>> START RECORDS SHOWN

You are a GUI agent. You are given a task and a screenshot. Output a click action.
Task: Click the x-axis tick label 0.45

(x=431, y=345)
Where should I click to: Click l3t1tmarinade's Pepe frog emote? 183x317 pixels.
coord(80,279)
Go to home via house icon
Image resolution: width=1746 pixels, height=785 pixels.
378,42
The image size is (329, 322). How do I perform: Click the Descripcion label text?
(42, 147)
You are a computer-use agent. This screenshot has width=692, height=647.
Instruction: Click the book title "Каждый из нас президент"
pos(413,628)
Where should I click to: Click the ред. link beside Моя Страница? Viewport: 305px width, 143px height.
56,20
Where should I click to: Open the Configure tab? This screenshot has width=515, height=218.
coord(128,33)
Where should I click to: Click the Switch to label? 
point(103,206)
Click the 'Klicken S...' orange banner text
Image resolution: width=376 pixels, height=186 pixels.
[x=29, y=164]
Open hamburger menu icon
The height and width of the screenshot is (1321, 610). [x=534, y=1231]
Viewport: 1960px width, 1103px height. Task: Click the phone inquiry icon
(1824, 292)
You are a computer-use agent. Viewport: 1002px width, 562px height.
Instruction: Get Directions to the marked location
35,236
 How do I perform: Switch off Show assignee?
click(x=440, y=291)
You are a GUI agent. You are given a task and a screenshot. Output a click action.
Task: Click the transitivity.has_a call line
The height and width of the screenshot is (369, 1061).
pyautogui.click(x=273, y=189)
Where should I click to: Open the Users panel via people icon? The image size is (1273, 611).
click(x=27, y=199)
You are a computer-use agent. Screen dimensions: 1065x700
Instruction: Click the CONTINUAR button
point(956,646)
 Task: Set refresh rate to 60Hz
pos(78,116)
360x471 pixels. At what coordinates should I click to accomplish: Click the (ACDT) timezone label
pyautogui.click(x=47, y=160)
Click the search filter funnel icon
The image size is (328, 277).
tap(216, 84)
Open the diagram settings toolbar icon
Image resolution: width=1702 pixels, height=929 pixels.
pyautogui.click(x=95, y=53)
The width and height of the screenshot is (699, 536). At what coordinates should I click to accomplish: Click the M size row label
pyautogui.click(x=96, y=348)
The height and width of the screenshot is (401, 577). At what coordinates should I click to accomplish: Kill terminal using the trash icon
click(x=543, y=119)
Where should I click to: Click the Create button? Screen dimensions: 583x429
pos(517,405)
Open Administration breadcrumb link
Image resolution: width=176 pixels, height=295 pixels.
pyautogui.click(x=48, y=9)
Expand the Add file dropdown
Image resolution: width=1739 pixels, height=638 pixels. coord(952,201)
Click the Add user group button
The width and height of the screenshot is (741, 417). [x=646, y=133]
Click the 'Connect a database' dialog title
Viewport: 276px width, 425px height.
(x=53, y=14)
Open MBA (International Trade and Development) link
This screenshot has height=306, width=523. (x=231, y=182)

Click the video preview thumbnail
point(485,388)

>> END RECORDS SHOWN

■ PROMPT
Show each line of the records above that contains the word "perform".

■ ANSWER
The image size is (329, 322). How do I perform: Click the Descripcion label text?
 How do I perform: Switch off Show assignee?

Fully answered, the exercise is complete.